The Truth About Pain
What is the truth about pain? Having suffered chronic pain on a daily basis since the age of five I feel I have acquired an inside knowledge of the experience we call pain. I have often wondered ‘Is my pain the same as your pain? What does it feel like to be without pain? Will it ever go away? Will it get worse?’
Over the last twenty five years I have been following a passion for finding out the truth about pain. My first discovery was that we actually have no pain nerves in our body, no pain pathways, no pain endings and, indeed, no pain centre in the brain.
‘What a fool’ you might gasp, ‘why I only stubbed my big toe this morning and the pain shot right up my leg to my brain’. Actually, my statement is a scientific fact substantiated by many fine researchers around the world (Explain Pain by David Butler and Lorimer Moseley is a good place to start).
Thanks to the likes of René Descartes we believed for a long time that pain was a sensation that travelled from the injured body part to the brain. But then how do you explain phantom limb pain? (A condition where a body part is missing but the owner still experiences pain in the missing limb.) Is it all in the poor sufferer’s head?
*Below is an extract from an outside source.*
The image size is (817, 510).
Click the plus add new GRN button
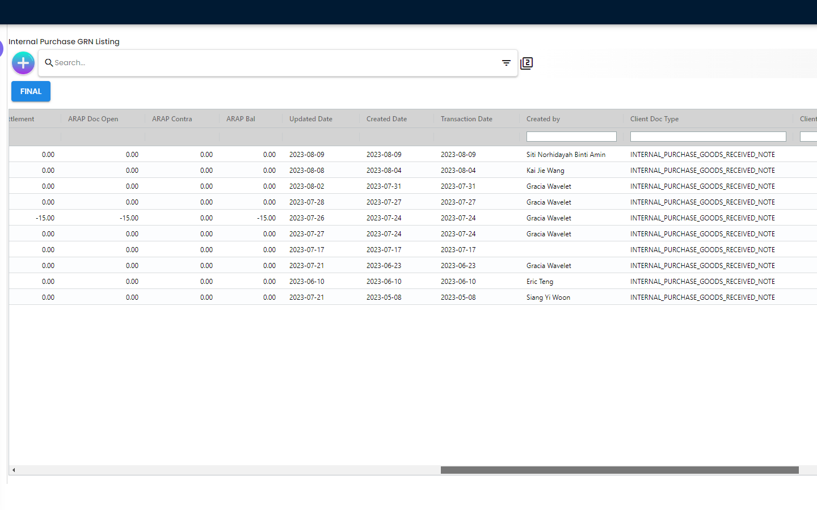(23, 63)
As we now understand, yes it is. All pain is in the brain. My fellow chronic pain sufferers might exclaim ‘How dare you say such a thing, I’ve been in pain for years. It’s devastated my life, ruined my family relationships and left me abandoned and lonely, feeling like no one really believes me’. And it is true, pain can do that to you, if you don’t truly understand the reasons why you are hurting.
What does actually happen when you stub your toe? Within all the tissues of the body we have trillions of nerve endings or receptors. These receptors feedback to the brain that which is going on in our bodies. The brain will then decide whether we are, for example, too hot, too tired, hungry, thirsty or need a loo and so on.
A large number of these receptors belong to a warning and danger alert system and are called nociceptors. They sit up and pay attention when tissue damage occurs in the body. They then report back to the brain by sending an electrical current along the nerves, carrying the signals up the spine and into the brain. Cool!
An area of the brain, called the Thalamus, a kind of relay station, receives a large majority of the signals and redirects them on to other areas of the brain. As a consequence of this activity, a ‘board meeting’ is called to assess the situation. Board members at this meeting include, for example, the Sensory Cortex, which decides which body part might be in danger, the Prefrontal Cortex, where we have our reasoning and thought processing and the Amygdala, where we process fear. If the board concludes that we are in ‘danger’ then, to alert us, it will construct the experience we call pain.
This experience of pain is the conclusion of the input from the body part plus the brain’s own calculations, and not the input signal itself. The pain experience will be unique and personal. Why is this important? Well, if you’ve suffered injury, healed up and your pain is gone then it probably has no importance to you. However, if like me, you have pains long after the event, even years after, then this knowledge is vital as it can change your life for the better.
Many of us have been told that age is a factor, or even worse that our X-rays or MRI scans show extensive wear and tear, our discs are worn away, we have the back of an eighty year old, ‘with those knees you should be in a wheelchair’….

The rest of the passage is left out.